Succede anche a Sofia, Carla, Norma e Vera, le quattro donne protagoniste di questo romanzo che, dopo aver lasciato i figli a scuola, si danno un veloce appuntamento al bar Palomino di Milano per fare due chiacchiere, magari anche spettegolare un po', però soprattutto per sentirsi vicine e apprezzare il senso di un'amicizia non casuale.
Ognuna di loro manifesta il proprio carattere, le proprie passioni e soprattutto le proprie debolezze: Sofia ha l'ansia della perfezione soprattutto in cucina; Carla è amareggiata per un lavoro che non si trova mai; Norma è ferita dal recente divorzio e stupita dai suoi effetti collaterali; Vera vive il dramma di un marito che ha perso il lavoro e che regredisce nell'annichilimento.

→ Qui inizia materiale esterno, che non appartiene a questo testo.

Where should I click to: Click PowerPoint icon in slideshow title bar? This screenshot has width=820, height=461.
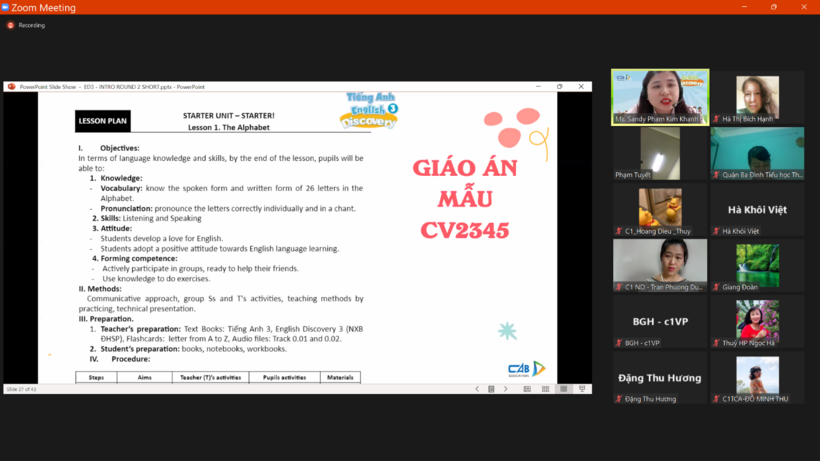[12, 87]
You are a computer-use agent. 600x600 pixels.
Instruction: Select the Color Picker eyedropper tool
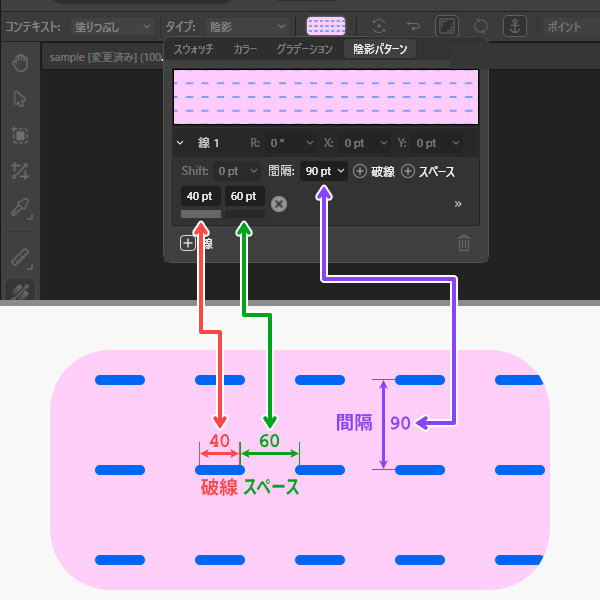pos(20,208)
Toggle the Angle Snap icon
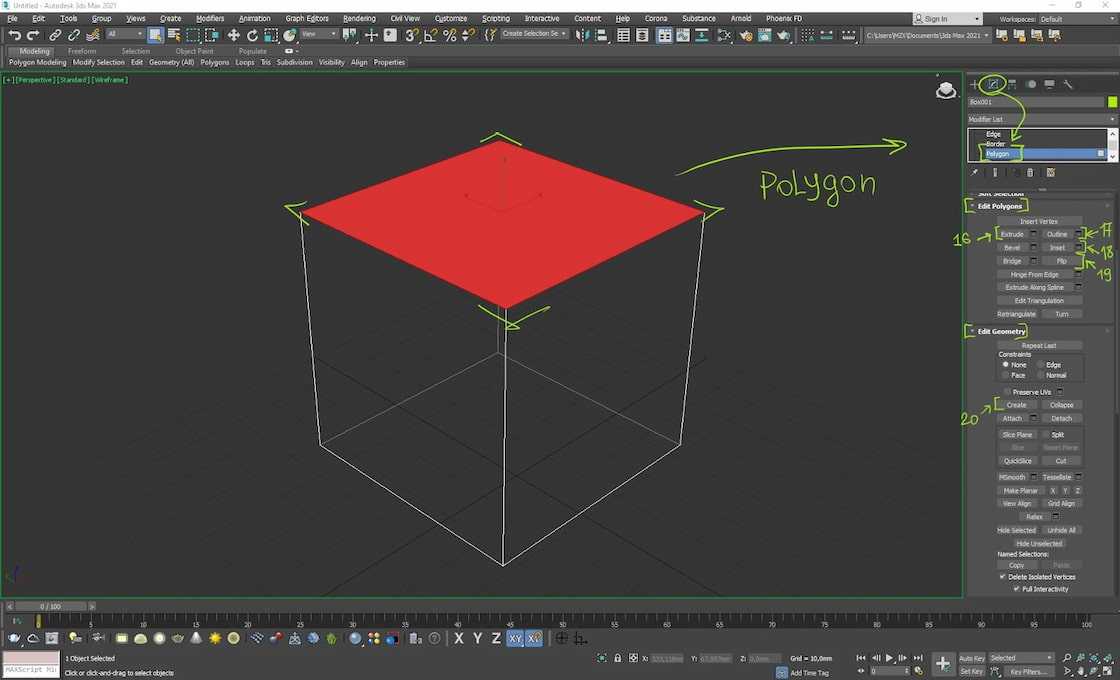1120x680 pixels. 430,35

Sembra quasi un vortice: partendo da riflessioni, scambi di opinioni e da preoccupazioni tutto sommato semplici, piano piano il racconto precipita verso aspetti sempre più difficili, preoccupanti e perfino drammatici. Ma è questa la vita che scorre accanto a noi e dentro di noi e le protagoniste di questo racconto impersonano efficacemente le naturali reazioni che tutti abbiamo di fronte ad eventi che ci mettono alla prova, a volte anche molto duramente, e che cerchiamo di "mettere a posto", tassello dopo tassello, in un mosaico che possa essere leggibile, al solo scopo di dare un senso al tutto.

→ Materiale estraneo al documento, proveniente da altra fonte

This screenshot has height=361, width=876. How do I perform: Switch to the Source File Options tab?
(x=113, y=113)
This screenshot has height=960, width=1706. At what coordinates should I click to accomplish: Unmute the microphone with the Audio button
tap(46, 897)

Il racconto è tutto declinato al femminile e il profilo che ne emerge è quanto mai attendibile. Le "amiche mie" mostrano un approccio alle dinamiche della vita, sia familiare che lavorativa, molto credibile, sia quando affrontano situazioni complesse, sia quando invece vivono momenti di leggerezza, sia quando fanno emergere alcune loro idiosincrasie. Ma in definitiva manifestano una grande forza d'animo che finisce per suscitare nel lettore un autentico senso di ammirazione.

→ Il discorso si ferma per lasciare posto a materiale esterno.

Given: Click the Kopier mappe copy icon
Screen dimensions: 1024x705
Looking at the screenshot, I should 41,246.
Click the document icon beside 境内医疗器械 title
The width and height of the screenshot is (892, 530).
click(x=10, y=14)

Molto apprezzabile lo stile narrativo dell'autrice, padrona di un lessico quanto mai appropriato e molto efficace nel descrivere la realtà vissuta dalle protagoniste: una realtà che rifugge da stereotipi e luoghi comuni, lontana da ipocrisie e infingimenti e che viene restituita in modo schietto, a volte quasi cinico, ma anche, quando serve, con un tratto ironico e perfino struggente.